In this extract from that remarkable speech, the first one in which Mr. Calhoun defended nullification and secession in the Senate, and in which every word bears the impress of intense thought, there is distinctly to be seen his opinion of the defects of our duplicate form of government (State and federal), and of the remedy for those defects. I say, in our form of government; for his speech had a practical application to ourselves, and was a defence, or justification of the actual measures of the State he represented. And this defect was, the unchecked authority of a majority; and the remedy was, an authority in the minority to check that majority, and to secede. This clearly was an absolute condemnation of the fundamental principle upon which the administration of the federal constitution, and of the State constitutions rested. But he did not limit himself to the benefits of the veto and of secession, as shown in Roman history; he had recourse to the Jewish for the same purpose – and found it – not in a veto in each of the twelve tribes, but in the right of secession; and found it, not in the minority, but the majority, in the reign of Jeroboam, when ten tribes seceded. That example is thus introduced:

"Among the few exceptions in the Asiatic nations, the government of the twelve tribes of Israel, in its early period, was the most striking.

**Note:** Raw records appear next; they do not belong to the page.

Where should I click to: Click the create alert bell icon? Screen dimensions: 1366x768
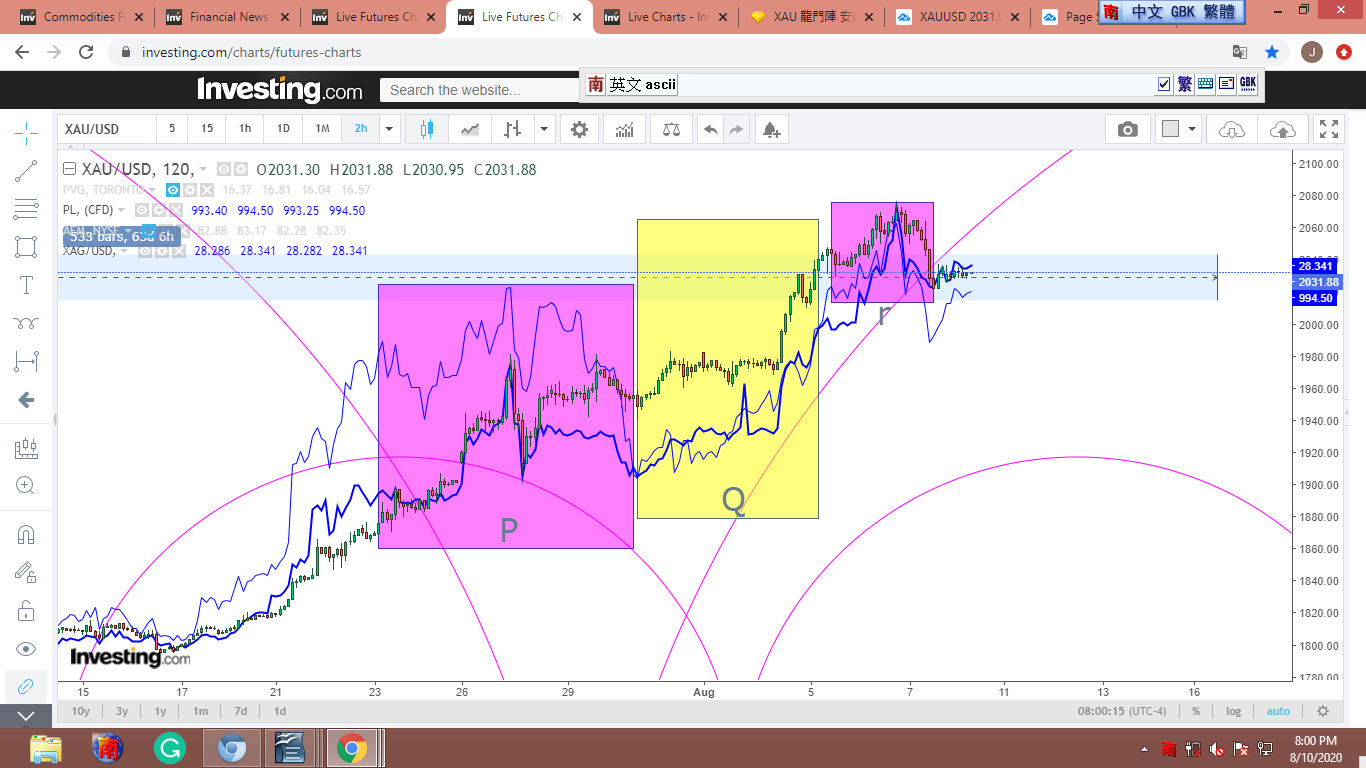pyautogui.click(x=770, y=129)
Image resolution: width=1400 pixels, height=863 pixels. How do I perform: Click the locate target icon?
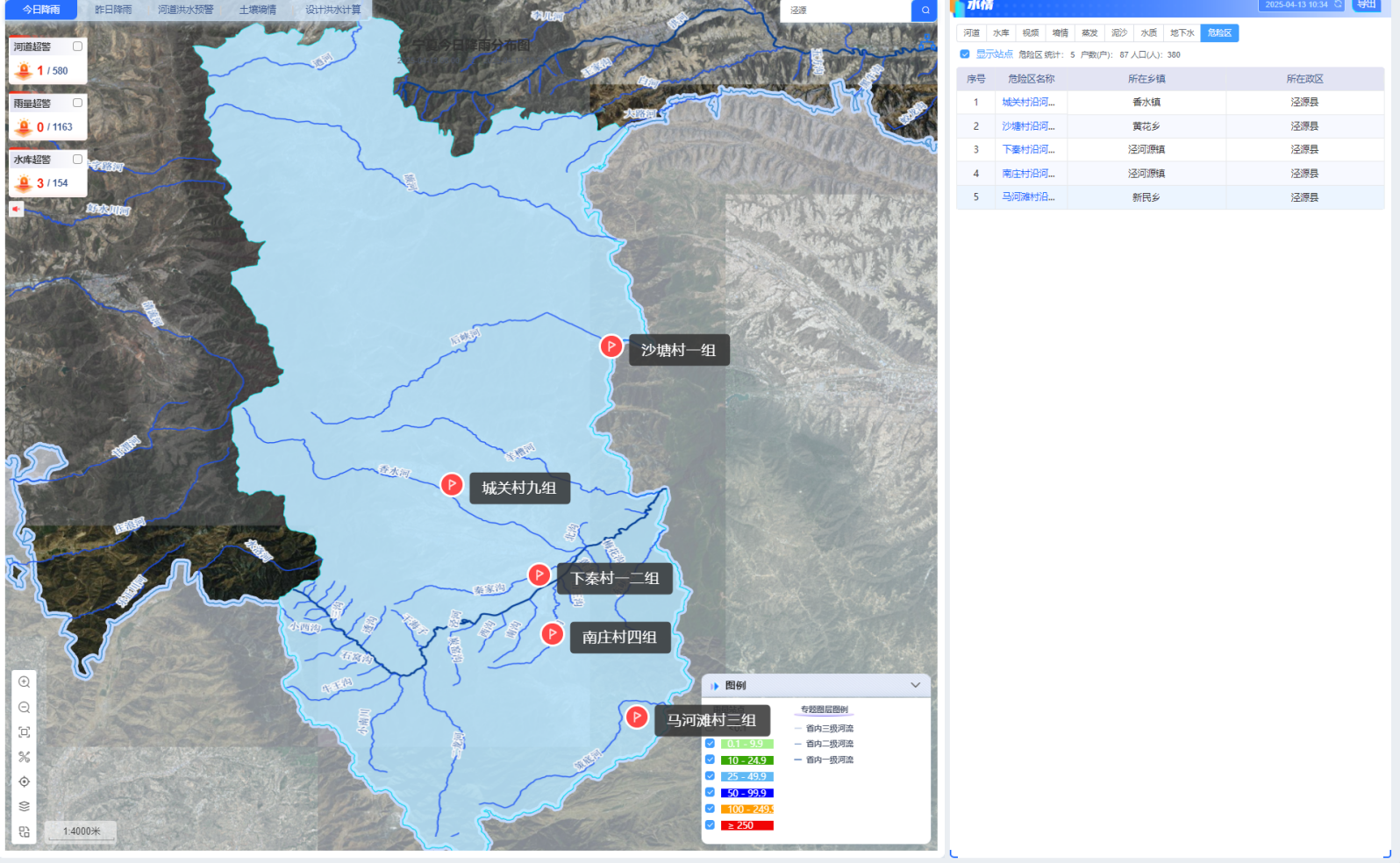(25, 781)
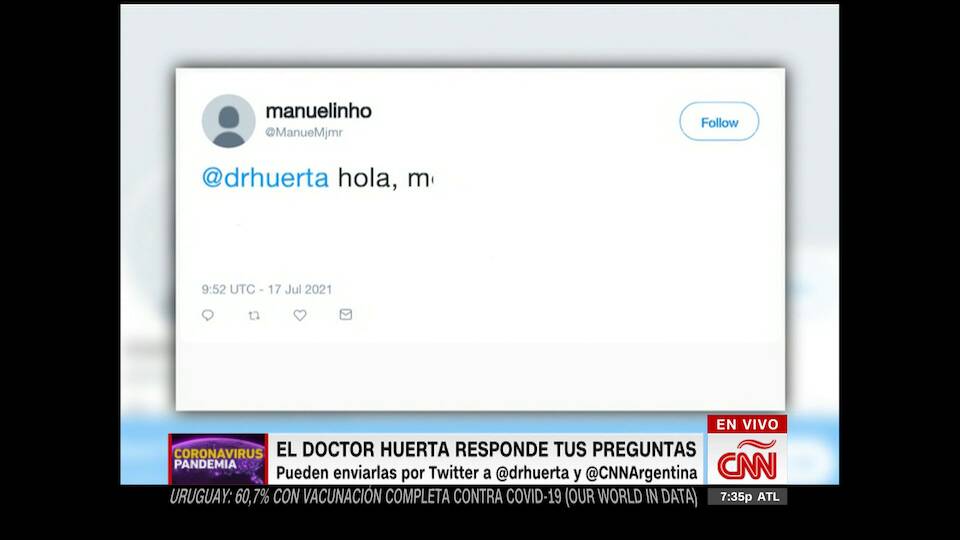Follow the @drhuerta mention link
The width and height of the screenshot is (960, 540).
tap(265, 178)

Their government, at first, was a mere confederation, without any central power, till a military chieftain, with the title of king, was placed at its head, without, however, merging the original organization of the twelve distinct tribes. This was the commencement of that central action among that peculiar people, which, in three generations, terminated in a permanent division of their tribes. It is impossible even for a careless reader to peruse the history of that event without being forcibly struck with the analogy in the causes which led to their separation, and those which now threaten us with a similar calamity. With the establishment of the central power in the king commenced a system of taxation, which, under king Solomon, was greatly increased, to defray the expense of rearing the temple, of enlarging and embellishing Jerusalem, the seat of the central government, and the other profuse expenditures of his magnificent reign. Increased taxation was followed by its natural consequences – discontent and complaint, which before his death began to excite resistance. On the succession of his son, Rehoboam, the ten tribes, headed by Jeroboam, demanded a reduction of the taxes; the temple being finished, and the embellishment of Jerusalem completed, and the money which had been raised for that purpose being no longer required, or, in other words, the debt being paid, they demanded a reduction of the duties – a repeal of the tariff. The demand was taken under consideration, and, after consulting the old men (the counsellors of '98), who advised a reduction, he then took the opinion of the younger politicians, who had since grown up, and knew not the doctrines of their fathers. He hearkened unto their counsel, and refused to make the reduction; and the secession of the ten tribes, under Jeroboam, followed. The tribes of Judah and Benjamin, which had received the disbursements, alone remained to the house of David."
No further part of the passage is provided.